(AVAILABLE DATA begins)

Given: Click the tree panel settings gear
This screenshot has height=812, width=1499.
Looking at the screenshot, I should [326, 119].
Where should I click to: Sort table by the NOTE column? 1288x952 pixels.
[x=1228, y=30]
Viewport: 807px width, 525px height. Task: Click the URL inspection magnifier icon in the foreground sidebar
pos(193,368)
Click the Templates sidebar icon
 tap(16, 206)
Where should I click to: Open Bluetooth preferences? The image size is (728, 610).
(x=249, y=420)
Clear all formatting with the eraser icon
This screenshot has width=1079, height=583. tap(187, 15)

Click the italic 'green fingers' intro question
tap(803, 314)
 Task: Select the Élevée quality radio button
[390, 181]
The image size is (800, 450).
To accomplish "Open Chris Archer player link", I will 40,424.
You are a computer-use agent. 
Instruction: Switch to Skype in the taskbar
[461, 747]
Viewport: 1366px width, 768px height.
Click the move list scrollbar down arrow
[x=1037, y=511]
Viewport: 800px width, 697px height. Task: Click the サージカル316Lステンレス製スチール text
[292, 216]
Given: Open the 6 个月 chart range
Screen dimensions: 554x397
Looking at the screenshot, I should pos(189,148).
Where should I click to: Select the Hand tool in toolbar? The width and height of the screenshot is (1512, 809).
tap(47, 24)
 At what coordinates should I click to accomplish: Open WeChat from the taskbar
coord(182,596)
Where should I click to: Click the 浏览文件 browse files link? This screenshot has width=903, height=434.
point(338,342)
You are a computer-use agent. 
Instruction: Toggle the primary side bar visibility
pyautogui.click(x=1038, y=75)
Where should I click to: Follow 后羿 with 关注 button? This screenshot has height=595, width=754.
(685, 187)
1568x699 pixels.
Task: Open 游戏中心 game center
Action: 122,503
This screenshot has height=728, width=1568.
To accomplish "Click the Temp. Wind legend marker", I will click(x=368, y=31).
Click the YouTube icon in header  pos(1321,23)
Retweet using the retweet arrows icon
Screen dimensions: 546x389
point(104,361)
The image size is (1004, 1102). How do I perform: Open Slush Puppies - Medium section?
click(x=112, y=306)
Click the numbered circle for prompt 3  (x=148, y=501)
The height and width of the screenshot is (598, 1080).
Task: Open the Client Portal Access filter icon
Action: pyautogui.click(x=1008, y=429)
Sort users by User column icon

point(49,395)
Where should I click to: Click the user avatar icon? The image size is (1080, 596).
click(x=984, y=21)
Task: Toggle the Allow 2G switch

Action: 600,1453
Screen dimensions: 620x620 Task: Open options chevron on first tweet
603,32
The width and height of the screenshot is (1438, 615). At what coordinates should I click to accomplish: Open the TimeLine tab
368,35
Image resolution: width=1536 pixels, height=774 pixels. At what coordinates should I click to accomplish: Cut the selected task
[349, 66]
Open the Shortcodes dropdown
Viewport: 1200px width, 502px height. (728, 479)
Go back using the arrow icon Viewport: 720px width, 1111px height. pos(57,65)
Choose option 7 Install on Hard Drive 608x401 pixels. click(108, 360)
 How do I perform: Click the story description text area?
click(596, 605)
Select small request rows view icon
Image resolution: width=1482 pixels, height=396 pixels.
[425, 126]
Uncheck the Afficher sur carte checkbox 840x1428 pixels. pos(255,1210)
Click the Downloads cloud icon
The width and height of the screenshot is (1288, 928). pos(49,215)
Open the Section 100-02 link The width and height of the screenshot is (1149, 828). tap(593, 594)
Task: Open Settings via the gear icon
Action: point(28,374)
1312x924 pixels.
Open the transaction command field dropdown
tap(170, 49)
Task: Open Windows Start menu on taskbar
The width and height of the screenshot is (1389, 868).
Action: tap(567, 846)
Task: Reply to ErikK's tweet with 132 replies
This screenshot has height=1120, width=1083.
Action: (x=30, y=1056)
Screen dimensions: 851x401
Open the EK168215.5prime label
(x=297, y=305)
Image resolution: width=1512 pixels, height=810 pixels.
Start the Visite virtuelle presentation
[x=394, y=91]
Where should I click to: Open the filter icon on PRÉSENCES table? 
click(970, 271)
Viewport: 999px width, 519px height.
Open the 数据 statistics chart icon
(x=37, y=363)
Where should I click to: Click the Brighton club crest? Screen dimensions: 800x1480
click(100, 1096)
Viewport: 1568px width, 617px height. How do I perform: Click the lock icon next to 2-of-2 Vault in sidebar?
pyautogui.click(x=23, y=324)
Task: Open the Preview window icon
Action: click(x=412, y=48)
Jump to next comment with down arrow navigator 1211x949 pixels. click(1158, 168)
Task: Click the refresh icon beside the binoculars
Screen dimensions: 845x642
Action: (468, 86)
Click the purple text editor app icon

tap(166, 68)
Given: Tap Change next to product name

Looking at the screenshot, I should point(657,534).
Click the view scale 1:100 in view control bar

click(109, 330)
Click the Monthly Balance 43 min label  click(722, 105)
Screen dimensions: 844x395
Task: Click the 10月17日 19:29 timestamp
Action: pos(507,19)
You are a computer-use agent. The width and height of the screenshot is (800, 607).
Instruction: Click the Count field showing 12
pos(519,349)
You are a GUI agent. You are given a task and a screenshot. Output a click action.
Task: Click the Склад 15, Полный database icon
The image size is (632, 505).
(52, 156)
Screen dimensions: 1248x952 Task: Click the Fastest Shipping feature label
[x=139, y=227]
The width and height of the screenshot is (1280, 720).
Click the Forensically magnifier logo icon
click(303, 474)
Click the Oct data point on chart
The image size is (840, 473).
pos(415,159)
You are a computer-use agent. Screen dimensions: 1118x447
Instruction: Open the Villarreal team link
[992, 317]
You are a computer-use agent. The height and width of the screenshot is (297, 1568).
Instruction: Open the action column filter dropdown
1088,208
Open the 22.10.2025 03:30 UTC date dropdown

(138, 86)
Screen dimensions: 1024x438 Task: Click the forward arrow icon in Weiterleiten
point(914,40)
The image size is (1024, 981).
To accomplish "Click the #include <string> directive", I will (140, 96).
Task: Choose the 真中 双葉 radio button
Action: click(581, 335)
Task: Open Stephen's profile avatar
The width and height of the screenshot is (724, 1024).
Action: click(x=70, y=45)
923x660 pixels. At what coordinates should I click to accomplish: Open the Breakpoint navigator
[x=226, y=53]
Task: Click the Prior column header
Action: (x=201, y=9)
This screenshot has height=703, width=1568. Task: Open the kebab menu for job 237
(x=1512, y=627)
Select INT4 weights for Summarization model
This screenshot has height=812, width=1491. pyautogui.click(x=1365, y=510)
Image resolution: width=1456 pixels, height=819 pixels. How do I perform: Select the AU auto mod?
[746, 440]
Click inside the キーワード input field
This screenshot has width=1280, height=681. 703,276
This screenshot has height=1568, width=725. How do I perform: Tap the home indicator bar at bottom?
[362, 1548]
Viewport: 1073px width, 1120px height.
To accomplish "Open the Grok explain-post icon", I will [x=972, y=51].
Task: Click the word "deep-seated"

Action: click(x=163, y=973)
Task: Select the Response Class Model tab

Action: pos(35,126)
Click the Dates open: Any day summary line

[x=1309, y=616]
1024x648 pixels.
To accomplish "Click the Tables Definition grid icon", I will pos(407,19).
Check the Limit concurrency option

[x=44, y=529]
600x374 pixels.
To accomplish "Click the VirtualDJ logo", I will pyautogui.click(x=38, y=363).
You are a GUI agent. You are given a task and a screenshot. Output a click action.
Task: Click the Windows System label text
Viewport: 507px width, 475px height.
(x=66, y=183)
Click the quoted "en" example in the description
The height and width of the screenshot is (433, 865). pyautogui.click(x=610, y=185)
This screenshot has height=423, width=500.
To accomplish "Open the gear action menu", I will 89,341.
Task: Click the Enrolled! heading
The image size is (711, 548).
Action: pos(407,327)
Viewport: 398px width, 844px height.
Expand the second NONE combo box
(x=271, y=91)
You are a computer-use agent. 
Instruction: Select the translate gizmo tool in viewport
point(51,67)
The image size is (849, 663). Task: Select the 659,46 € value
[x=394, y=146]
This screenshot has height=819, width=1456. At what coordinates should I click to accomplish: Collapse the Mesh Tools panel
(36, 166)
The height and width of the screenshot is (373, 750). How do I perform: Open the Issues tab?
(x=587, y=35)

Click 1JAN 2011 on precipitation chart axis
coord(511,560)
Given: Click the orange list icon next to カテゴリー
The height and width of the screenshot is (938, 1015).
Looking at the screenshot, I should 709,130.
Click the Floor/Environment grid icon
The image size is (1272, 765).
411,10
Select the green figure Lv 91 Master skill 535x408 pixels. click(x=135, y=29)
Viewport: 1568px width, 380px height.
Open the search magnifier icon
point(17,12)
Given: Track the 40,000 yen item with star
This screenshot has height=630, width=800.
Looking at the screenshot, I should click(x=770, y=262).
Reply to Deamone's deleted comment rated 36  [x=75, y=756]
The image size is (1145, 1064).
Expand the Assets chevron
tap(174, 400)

(AVAILABLE DATA ends)

WHAT IS BEING ASKED: Go through the listing above and copy each line that contains "comment".

SOLUTION:
Jump to next comment with down arrow navigator 1211x949 pixels. click(1158, 168)
Reply to Deamone's deleted comment rated 36  [x=75, y=756]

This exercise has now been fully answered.